Changement total d’horizon. Pour la musique, retour en des terres « classiques » avec Hiroaki Takenouchi. Au programme se trouvent six Sonates de Haydn, dont quelques-unes mal-aimées de pianistes (la Sonate en mi bémol majeur, Hob.I :25), très délicates à mettre en place. Ce vendredi se partage encore entre nos deux musiciens.
Pendant que Frédéric Briant travaille à la balance avec Hiroaki, entre 9h30 et 11h15, Jean-Baptiste Millot photographie Vestard – petite promenade à l’extérieur, session portrait, avec les vêtements décontractés de notre pianiste Letton. Jean-Baptiste s’estime très satisfait, ce qui promet de magnifiques photos, très contrastées, et riches en couleurs, poses et atmosphères. Puis, lorsque Vestard réécoute l’ensemble des Rachmaninov, dont la phase de l’editing fut court en raison du peu de prises à monter, et que Frédéric avait réalisé au fil des précédents jours, écoute à la suite de laquelle Vestard s’estimera pleinement satisfait – il peut !- Jean-Baptiste photographie Hiroaki. Quelques prises au piano, puis une petite promenade à l’extérieur.
Au retour, Jean-Baptiste m’assure – là aussi – qu’il en est très content, et qu’il a pu réaliser notamment de beaux portraits. Avant la pause déjeuner, dans notre cher Belacanto, dans la rue principale de Neumarkt, Millot réalise quelques photos de Vestard au piano, en tenue de concert. Tout le monde semble décidément satisfait : les artistes, le photographe, et l’ingénieur du son, passionné, lui, voire intrigué par la nouvelle couleur sonore qu’il aura cherchée et trouvée pour la session avec notre musicien japonais, plus analytique et au plus près des marteaux de l’instrument. L’après-midi de ce vendredi 7 verra le début de l’enregistrement des Haydn.
un jeu d’une haute sophistication, d’une finesse expressive incomparable, et d’une grande souplesse dans les attaques.
Pour commencer, Hiroaki Takenouchi a choisi de s’attaquer durant ce premier jour à deux Sonates, assez complètes d’expression, de subtilité digitale et d’inventivité, les Sonates Hob.XVI:30 & Hob.XVI:39. Le musicien japonais n’enregistre pas forcément les œuvres dans l’ordre de leurs mouvements.
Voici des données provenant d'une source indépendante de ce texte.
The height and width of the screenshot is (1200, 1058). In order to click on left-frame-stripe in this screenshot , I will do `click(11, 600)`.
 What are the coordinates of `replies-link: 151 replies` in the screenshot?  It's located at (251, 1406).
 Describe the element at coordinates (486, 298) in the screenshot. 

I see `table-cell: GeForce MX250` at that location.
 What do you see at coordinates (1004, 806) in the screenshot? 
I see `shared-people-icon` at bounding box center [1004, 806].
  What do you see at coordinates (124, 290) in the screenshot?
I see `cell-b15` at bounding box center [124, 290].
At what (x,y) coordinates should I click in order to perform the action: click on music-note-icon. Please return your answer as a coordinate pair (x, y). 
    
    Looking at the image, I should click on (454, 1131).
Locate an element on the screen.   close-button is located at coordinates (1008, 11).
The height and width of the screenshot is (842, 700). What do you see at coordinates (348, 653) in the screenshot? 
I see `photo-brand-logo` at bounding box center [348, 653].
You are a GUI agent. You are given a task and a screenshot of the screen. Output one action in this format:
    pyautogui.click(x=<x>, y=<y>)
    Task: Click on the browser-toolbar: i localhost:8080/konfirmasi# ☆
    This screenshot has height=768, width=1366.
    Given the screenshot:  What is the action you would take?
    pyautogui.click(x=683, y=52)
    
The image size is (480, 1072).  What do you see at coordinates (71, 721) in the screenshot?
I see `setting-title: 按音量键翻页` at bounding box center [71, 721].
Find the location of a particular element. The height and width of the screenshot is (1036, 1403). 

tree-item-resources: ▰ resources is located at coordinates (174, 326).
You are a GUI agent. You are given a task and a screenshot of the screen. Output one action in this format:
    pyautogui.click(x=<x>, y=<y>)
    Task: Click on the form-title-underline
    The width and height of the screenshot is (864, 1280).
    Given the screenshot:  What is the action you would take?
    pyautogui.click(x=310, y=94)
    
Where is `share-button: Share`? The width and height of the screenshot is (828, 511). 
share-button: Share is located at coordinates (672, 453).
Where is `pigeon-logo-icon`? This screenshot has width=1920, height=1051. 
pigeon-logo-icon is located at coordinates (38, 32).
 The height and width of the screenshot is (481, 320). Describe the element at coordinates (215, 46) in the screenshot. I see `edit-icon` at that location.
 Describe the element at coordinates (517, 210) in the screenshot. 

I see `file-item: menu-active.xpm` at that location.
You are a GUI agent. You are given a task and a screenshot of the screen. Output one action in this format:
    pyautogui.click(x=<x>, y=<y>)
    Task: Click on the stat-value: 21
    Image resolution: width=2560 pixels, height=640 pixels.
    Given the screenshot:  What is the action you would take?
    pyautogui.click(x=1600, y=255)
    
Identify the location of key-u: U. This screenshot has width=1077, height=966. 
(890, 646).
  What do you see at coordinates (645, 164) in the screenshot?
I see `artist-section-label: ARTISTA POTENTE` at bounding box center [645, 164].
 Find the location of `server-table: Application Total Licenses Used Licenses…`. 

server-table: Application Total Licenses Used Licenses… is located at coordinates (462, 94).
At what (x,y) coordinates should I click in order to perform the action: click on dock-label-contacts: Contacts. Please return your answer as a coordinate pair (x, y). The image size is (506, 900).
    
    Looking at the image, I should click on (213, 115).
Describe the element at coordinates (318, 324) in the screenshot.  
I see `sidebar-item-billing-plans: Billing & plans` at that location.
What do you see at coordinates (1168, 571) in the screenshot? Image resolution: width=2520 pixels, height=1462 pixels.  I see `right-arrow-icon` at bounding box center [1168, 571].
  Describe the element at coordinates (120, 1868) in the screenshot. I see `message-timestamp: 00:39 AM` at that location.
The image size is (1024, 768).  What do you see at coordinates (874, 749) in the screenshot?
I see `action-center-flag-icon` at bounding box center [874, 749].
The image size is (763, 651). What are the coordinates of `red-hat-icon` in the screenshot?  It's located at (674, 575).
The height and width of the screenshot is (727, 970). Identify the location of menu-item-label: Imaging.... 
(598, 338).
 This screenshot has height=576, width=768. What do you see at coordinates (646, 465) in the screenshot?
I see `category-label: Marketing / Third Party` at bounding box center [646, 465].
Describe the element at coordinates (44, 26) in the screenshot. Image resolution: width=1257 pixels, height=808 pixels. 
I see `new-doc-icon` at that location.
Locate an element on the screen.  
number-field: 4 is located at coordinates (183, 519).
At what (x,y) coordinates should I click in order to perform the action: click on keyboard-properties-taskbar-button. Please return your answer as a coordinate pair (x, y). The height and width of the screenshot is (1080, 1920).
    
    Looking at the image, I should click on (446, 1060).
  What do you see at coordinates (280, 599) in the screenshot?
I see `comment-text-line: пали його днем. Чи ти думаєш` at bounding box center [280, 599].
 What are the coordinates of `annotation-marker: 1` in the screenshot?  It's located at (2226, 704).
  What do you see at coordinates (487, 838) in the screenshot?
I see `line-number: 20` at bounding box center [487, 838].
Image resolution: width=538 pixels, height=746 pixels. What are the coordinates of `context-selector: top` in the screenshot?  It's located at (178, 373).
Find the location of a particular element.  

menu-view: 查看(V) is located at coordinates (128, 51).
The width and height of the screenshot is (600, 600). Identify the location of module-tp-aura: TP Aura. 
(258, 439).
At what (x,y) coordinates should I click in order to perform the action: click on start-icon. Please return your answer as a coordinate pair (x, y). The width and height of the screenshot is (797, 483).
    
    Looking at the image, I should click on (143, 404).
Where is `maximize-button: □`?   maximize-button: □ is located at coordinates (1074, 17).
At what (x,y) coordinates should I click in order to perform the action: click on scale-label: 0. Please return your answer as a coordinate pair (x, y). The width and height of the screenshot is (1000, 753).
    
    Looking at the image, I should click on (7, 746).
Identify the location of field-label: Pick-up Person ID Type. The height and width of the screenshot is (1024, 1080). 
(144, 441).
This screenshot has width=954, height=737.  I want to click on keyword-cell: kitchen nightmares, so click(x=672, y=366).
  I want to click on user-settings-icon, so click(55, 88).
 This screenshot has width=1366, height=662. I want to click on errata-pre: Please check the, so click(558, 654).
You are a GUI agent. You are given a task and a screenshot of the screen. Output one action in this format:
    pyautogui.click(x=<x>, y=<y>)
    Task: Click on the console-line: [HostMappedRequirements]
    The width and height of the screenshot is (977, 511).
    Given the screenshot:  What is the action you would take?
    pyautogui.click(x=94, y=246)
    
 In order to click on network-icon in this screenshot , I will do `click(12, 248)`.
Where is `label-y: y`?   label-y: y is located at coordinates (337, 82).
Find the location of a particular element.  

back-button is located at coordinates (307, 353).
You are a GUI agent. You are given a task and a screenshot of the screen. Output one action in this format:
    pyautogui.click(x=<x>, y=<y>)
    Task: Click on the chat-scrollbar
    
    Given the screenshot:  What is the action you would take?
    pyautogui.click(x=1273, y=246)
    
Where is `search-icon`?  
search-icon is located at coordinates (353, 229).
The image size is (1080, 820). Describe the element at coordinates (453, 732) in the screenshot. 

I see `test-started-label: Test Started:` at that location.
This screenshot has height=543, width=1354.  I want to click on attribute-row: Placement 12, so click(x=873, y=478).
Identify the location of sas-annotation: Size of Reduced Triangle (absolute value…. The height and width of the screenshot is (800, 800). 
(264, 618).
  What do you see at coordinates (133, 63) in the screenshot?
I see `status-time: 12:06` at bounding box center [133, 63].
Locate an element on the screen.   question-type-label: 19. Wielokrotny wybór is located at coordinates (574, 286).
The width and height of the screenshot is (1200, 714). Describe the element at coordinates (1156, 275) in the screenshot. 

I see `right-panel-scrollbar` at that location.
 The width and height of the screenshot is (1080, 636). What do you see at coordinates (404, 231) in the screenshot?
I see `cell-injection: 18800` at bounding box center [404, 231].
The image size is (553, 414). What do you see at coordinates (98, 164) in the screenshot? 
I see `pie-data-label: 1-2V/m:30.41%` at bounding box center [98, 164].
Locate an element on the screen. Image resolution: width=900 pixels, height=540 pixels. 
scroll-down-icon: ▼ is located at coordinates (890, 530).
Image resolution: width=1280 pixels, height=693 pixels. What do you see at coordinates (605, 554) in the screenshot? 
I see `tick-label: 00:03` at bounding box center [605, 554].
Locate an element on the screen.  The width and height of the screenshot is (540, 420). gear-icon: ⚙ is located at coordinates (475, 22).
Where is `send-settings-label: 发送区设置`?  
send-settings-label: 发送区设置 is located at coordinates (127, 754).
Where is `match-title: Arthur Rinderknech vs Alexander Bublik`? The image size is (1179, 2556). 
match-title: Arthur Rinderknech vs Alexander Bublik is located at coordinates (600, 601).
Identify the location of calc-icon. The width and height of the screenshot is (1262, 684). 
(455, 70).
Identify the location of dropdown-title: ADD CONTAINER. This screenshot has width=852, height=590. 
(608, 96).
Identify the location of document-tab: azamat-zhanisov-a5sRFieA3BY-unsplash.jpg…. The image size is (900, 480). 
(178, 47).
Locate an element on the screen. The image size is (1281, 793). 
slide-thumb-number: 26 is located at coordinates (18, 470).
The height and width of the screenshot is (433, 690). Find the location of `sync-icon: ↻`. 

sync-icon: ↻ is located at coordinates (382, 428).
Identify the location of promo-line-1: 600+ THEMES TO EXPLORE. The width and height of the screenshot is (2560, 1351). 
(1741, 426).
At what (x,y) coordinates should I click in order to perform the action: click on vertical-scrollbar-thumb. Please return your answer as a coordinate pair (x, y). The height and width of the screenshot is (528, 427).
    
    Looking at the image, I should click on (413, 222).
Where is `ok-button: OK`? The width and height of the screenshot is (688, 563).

Il y a une inspiration différente selon les heures de la journée, et il est primordial à ses yeux de choisir le bon moment pour enregistrer des mouvements aussi divers que ceux qu’élaborent Haydn dans ces Sonates.
Cet après-midi là, il commençait donc par une longue et belle cantilène, le mouvement lent, en ut majeur, de la Sonate Hob.XVI:39. Il prend un tempo assez allant, dans un premier temps, et la couleur chaude de son interprétation, les vibrations presque palpables des marteaux rendent ce premier moment – première prise réalisée par Hiroaki Takenouchi pour Artalinna – presque magique. Takenouchi tentera une autre prise, plus lente encore, au toucher plus épuré, et pointilliste, dans un esprit moins proche de l’ « Empfindsamkeit » de Carl Philipp Emanuel Bach que certaines des premières pages de Beethoven (Sonates Nos. 1 à 3).
Ces toutes premières prises de Takenouchi dévoilent un jeu d’une haute sophistication, d’une finesse expressive incomparable, et d’une grande souplesse dans les attaques, qui provient directement – dans le cas précis – d’une pratique assidue, pendant plusieurs années, des instruments anciens. Une vision où l’on sent la présence des marteaux, le questionnement de l’instrument. Durant ce premier jour, nous prenons cependant notre temps, nous trouvons surtout nos repères, nous testons, nous expérimentons.
Et, musicien du soir, Hiroaki montrera une énergie démultipliée en soirée, moment où il abordera notamment le Tempo di Menuet de la Sonate Hob.XVI:30, après avoir abordé particulièrement dans le détail les Finale des deux Sonates du jour.